▶ _Material for the task_:
* START *
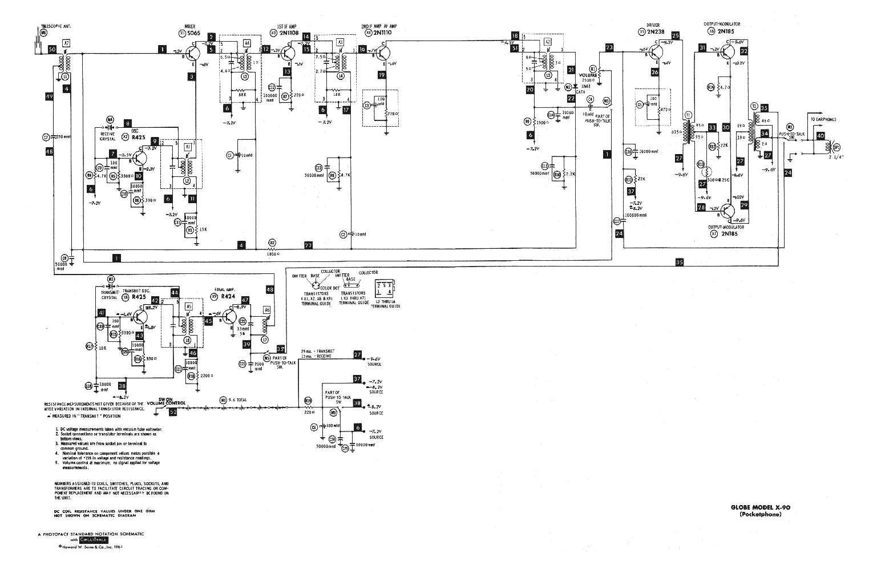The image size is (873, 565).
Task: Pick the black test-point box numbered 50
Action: (x=52, y=50)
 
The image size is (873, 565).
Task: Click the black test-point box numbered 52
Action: (x=173, y=413)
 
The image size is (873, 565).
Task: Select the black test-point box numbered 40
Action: (x=821, y=136)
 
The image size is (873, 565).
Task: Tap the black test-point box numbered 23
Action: (x=610, y=48)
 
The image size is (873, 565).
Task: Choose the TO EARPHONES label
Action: (x=823, y=119)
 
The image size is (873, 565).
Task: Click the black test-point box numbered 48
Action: (x=269, y=290)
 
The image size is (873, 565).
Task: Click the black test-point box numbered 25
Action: (x=677, y=35)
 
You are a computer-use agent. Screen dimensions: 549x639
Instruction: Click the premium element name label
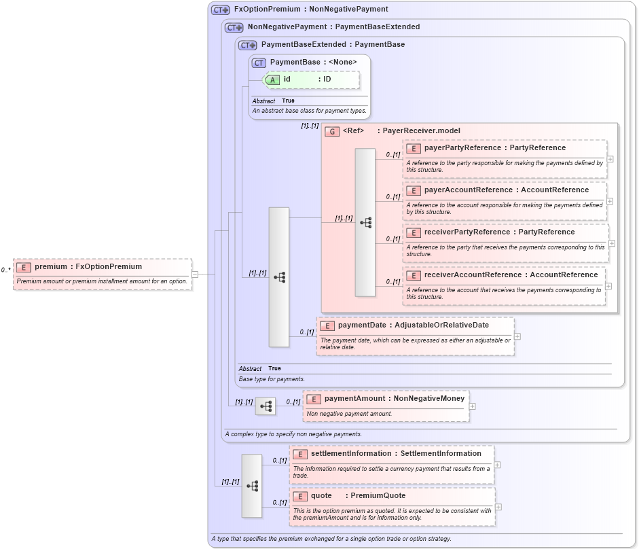pyautogui.click(x=51, y=267)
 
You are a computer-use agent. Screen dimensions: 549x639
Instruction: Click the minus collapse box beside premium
pyautogui.click(x=195, y=274)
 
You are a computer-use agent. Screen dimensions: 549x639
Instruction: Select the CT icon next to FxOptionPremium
pyautogui.click(x=220, y=10)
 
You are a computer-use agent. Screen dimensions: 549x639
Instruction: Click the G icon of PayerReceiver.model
pyautogui.click(x=332, y=131)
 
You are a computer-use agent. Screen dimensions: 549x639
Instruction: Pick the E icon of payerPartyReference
pyautogui.click(x=413, y=148)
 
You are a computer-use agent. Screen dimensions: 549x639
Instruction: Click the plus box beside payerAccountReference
pyautogui.click(x=610, y=201)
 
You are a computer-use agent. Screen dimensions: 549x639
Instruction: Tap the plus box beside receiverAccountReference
pyautogui.click(x=610, y=286)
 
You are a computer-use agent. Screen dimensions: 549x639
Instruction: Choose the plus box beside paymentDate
pyautogui.click(x=517, y=336)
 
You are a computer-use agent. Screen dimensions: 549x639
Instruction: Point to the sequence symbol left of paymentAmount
pyautogui.click(x=266, y=406)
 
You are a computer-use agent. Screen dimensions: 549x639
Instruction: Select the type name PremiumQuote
pyautogui.click(x=378, y=495)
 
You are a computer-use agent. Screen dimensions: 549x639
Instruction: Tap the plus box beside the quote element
pyautogui.click(x=498, y=506)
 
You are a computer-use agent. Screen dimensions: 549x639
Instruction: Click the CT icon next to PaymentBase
pyautogui.click(x=259, y=63)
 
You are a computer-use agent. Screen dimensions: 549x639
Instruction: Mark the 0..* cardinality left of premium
pyautogui.click(x=5, y=270)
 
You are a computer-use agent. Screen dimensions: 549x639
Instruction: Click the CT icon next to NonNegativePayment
pyautogui.click(x=234, y=28)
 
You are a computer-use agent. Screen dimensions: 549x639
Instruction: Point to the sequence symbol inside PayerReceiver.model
pyautogui.click(x=365, y=222)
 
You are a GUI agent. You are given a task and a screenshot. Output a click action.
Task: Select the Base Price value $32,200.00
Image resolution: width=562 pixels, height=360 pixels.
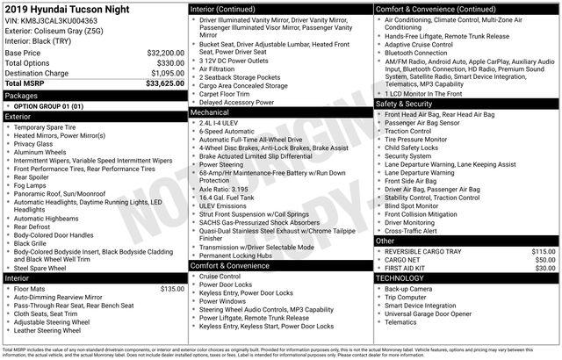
* END *
Give every nonblank line of the data above as a Markdown table with the columns Row and Line, numbering the rows in order and leaving out the pictures.

| Row | Line |
|---|---|
| 1 | The image size is (873, 565). |
| 2 | Task: Pick the black test-point box numbered 50 |
| 3 | Action: (x=52, y=50) |
| 4 | The image size is (873, 565). |
| 5 | Task: Click the black test-point box numbered 52 |
| 6 | Action: (x=173, y=413) |
| 7 | The image size is (873, 565). |
| 8 | Task: Select the black test-point box numbered 40 |
| 9 | Action: (x=821, y=136) |
| 10 | The image size is (873, 565). |
| 11 | Task: Tap the black test-point box numbered 23 |
| 12 | Action: (x=610, y=48) |
| 13 | The image size is (873, 565). |
| 14 | Task: Choose the TO EARPHONES label |
| 15 | Action: (x=823, y=119) |
| 16 | The image size is (873, 565). |
| 17 | Task: Click the black test-point box numbered 48 |
| 18 | Action: (x=269, y=290) |
| 19 | The image size is (873, 565). |
| 20 | Task: Click the black test-point box numbered 25 |
| 21 | Action: (x=677, y=35) |
| 22 | You are a computer-use agent. Screen dimensions: 549x639 |
| 23 | Instruction: Click the premium element name label |
| 24 | pyautogui.click(x=51, y=267) |
| 25 | You are a computer-use agent. Screen dimensions: 549x639 |
| 26 | Instruction: Click the minus collapse box beside premium |
| 27 | pyautogui.click(x=195, y=274) |
| 28 | You are a computer-use agent. Screen dimensions: 549x639 |
| 29 | Instruction: Select the CT icon next to FxOptionPremium |
| 30 | pyautogui.click(x=220, y=10) |
| 31 | You are a computer-use agent. Screen dimensions: 549x639 |
| 32 | Instruction: Click the G icon of PayerReceiver.model |
| 33 | pyautogui.click(x=332, y=131) |
| 34 | You are a computer-use agent. Screen dimensions: 549x639 |
| 35 | Instruction: Pick the E icon of payerPartyReference |
| 36 | pyautogui.click(x=413, y=148) |
| 37 | You are a computer-use agent. Screen dimensions: 549x639 |
| 38 | Instruction: Click the plus box beside payerAccountReference |
| 39 | pyautogui.click(x=610, y=201) |
| 40 | You are a computer-use agent. Screen dimensions: 549x639 |
| 41 | Instruction: Tap the plus box beside receiverAccountReference |
| 42 | pyautogui.click(x=610, y=286) |
| 43 | You are a computer-use agent. Screen dimensions: 549x639 |
| 44 | Instruction: Choose the plus box beside paymentDate |
| 45 | pyautogui.click(x=517, y=336) |
| 46 | You are a computer-use agent. Screen dimensions: 549x639 |
| 47 | Instruction: Point to the sequence symbol left of paymentAmount |
| 48 | pyautogui.click(x=266, y=406) |
| 49 | You are a computer-use agent. Screen dimensions: 549x639 |
| 50 | Instruction: Select the type name PremiumQuote |
| 51 | pyautogui.click(x=378, y=495) |
| 52 | You are a computer-use agent. Screen dimensions: 549x639 |
| 53 | Instruction: Tap the plus box beside the quote element |
| 54 | pyautogui.click(x=498, y=506) |
| 55 | You are a computer-use agent. Screen dimensions: 549x639 |
| 56 | Instruction: Click the CT icon next to PaymentBase |
| 57 | pyautogui.click(x=259, y=63) |
| 58 | You are a computer-use agent. Screen dimensions: 549x639 |
| 59 | Instruction: Mark the 0..* cardinality left of premium |
| 60 | pyautogui.click(x=5, y=270) |
| 61 | You are a computer-use agent. Screen dimensions: 549x639 |
| 62 | Instruction: Click the CT icon next to NonNegativePayment |
| 63 | pyautogui.click(x=234, y=28) |
| 64 | You are a computer-use agent. Screen dimensions: 549x639 |
| 65 | Instruction: Point to the sequence symbol inside PayerReceiver.model |
| 66 | pyautogui.click(x=365, y=222) |
| 67 | You are a GUI agent. You are given a task and a screenshot. Output a click action. |
| 68 | Task: Select the Base Price value $32,200.00 |
| 69 | Image resolution: width=562 pixels, height=360 pixels. |